Where that precision and that deeper vision into this theme truly serves her best is with her treatment of Drozd, the old man whose guilt is never really in question throughout the narrative. McCormack’s own background as a lawyer could arguably account for how she is able to resist all the clichés of villainy in her portrayal of a man who’s aged with the iron of violence in his soul, poisoning every possibility of love and true connection available to him.
However, it’s her writer’s instincts and technique that are unerring; she reinvigorates the close third as she telescopically narrates Drozd’s years in Toronto working in a glass bottling plant, the violence he metes out on his wife and his powerlessness to understand this force within him. The sentences contract, into sharp declarative stabs, as she takes us inside the horror of his brutality:
“This is your fault, he says.
What was her sin? She bought a dress without asking him first. Without his permission. A bleak rage overwhelms him.”
How perfect is that choice of “bleak” to describe such evil?
Yet there is nothing bleak or drained of life in The Singing Forest, despite such harrowing scenes. The energy of the prose does not falter, transcending the expectations – if not the limitations - of a crime drama.
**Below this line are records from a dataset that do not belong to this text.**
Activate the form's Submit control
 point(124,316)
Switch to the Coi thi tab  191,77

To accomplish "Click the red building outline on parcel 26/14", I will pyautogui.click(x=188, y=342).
The interiority of Leah Jarvis’s transformation in the narrative lacks some of the tonal variation and visceral impact of the chapters devoted to Drozd, but she ultimately achieves a balance of darkness and light that, aptly enough, rhymes with something like justice.
Which is fitting, because the scope of McCormack’s ambition is nothing less than a poetic meditation on the mutability of identity, and with The Singing Forest, she succeeds.
The Singing Forest is published by Biblioasis.